Page excerpt:
Saturday, December 8, 2012

I should have started writing this two weeks ago


Around three years ago the lithium batteries in my scale died. This was not really a problem to me. After all, lithium batteries seem just so hard to find and replace. They aren't, but the fact that they aren't long cylinders like the others somehow convinced me that they are. As a result of this mental block and my own laziness, I never bothered to replace them and so my scale just sat in the corner of my bathroom unused collecting dust and, as things are wont to do in bathrooms populated by people with body hair, collecting stray follicles.

It looked disgusting.

Beyond looking disgusting, though, it also allowed me to loosen the strings and get lazy. Weight is not an easy thing for me -- not easy to think about nor easy to maintain. In fact, three years ago I simply accepted that this would be a battle I was fated to fight for the rest of my life, a struggle to keep those three numbers in a somewhat reasonable range. This is easier said than done in most cases, and as I had no way or reason or bother to check those numbers on a daily basis I got lazy and the battle started to be lost. Considering I already had weighed more than I wanted to, this was a bad thing. In college I had weighed as little as 167 and spent most of my time in undergrad around 170. I didn't overeat, I exercised daily and while my diet still wasn't great, it wasn't horrendous either.

By the end of college I had creeped up to 190, a result of spending every night at the newspaper office and having a girlfriend who worked at Coldstone Creamery, though she is hardly to blame for my own lack of self control. I always had it in my mind to get back to 170 "one of these days" but I never really put the pedal to the metal and as long as I weighed myself regularly, I didn't go above 190 too strongly in one direction or the other. Until the batteries in my scale died, anyway.

In the three years since I paid no bother to checking my weight, I enjoyed the social aspects of being in my mid-20s and, well, beer tastes good. Really good. So over time as the pounds started to creep up and I reluctantly acknowledged that I'd need to go one notch looser on my belt, I always assumed that I'd simply lose the weight at some point and failed to notice that I was starting to lose the battle again. I had grown lazy, larger and in some ways, physically, a little unseemly for my taste.

After hosting some friends for dinner a few weeks ago, more than one of them made light of the disgusting scale in the corner of the bathroom and I started to realize that I was just like that scale, left to become disused and accrue unappealing physical characteristics. I am probably being too hard on myself. I'm not an ugly man -- I don't think anyway -- but in my mind I saw a clear parallel between that scale left unmaintained and my own body.

Data segment:

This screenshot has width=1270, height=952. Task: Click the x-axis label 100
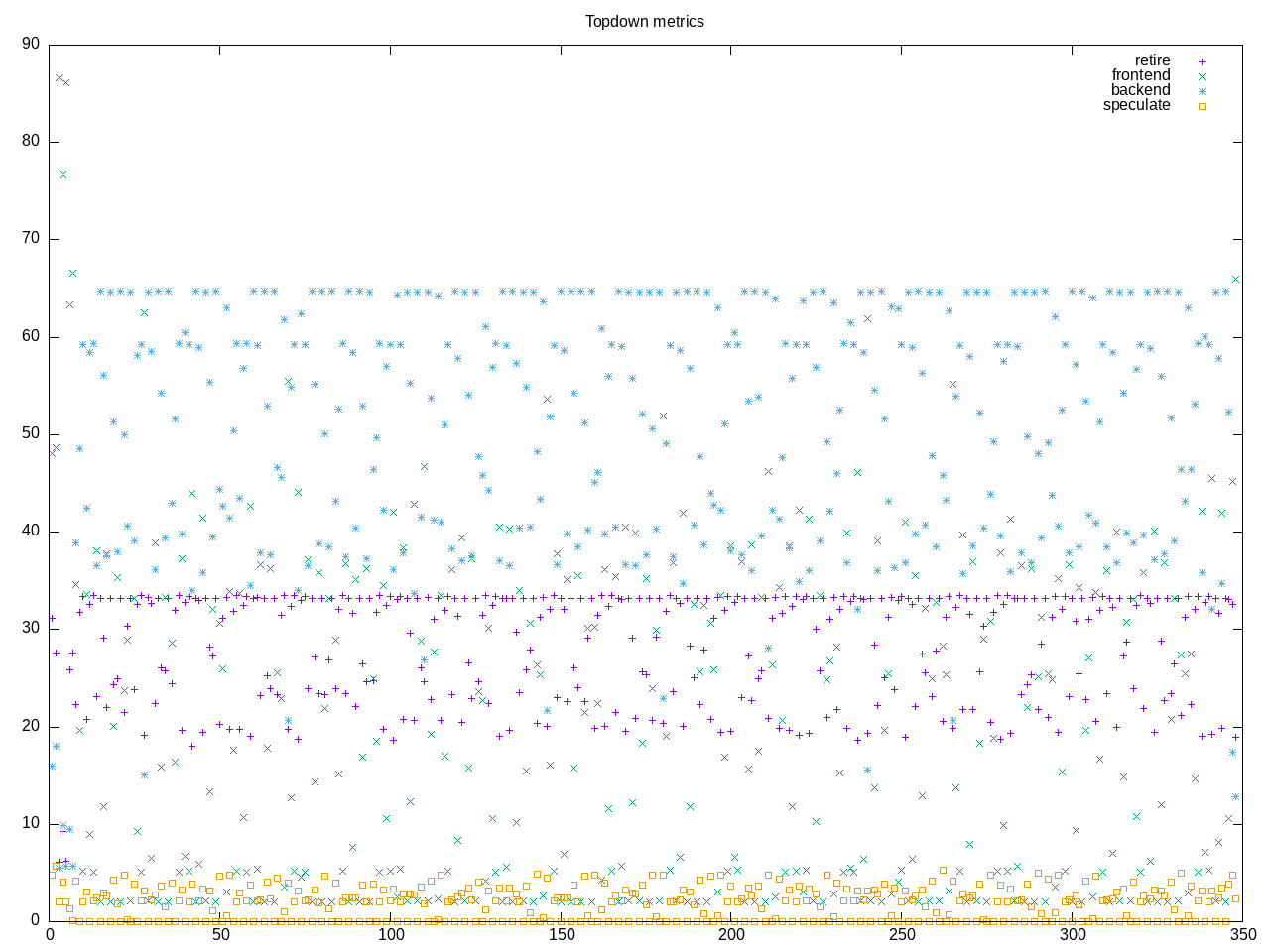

Problem set:
- a) In the blog post about the bathroom scale, why did the writer never replace the scale's dead batteries? Answer in one to three sentences.
- b) For each statement, say yes or no according to the blog post about the bathroom scale, and quote the words that decide it.
(i) The writer spent most of undergrad at around 170 pounds.
(ii) The writer holds the girlfriend who worked at Coldstone Creamery responsible for the weight gain.
(iii) After a dinner, friends joked about the scale in the bathroom.
- c) Carry the blog post about the bathroom scale further, beginning after its last sentence.

Exercise responses:
- a) Because they weren't long cylinders like other batteries, the writer was convinced that lithium batteries were hard to find and replace, though they aren't. That mental block, together with the writer's own laziness, meant the batteries never got replaced.

- b)
(i) Yes: "spent most of my time in undergrad around 170"
(ii) No: "though she is hardly to blame for my own lack of self control"
(iii) Yes: "more than one of them made light of the disgusting scale in the corner of the bathroom"

- c)
It was time for a change. I had been leaning in this direction after I stepped on a friend's scale in Chicago a few weeks earlier and was downright horrified by what I saw. The number rang up at 220. This was only compounded by seeing a photograph of us together in our college years and seeing how noticeably thinner I looked. Now, three weeks later, it was clearly time to get on the horse and fix the issue. The scale was cleaned, I made the arduous walk to the convenience store on the ground floor of my building to buy new lithium batteries and I set out on a plan.

See, this wouldn't be the first time I'd be waging a battle against my own stomach. I had grown up morbidly obese in my early teen years, rarely exercising except for when I played football for three months out of the year (and "played" is a loose term) and eating about as poorly as one can. Meals involving mozzerella sticks, cheese fries, cheeseburgers and a milk shake or multiple glasses of soda were not unheard of. Meals involving anything green were virtually nonexistent. It was, in no uncertain terms, not the proper diet for someone in their adolescence.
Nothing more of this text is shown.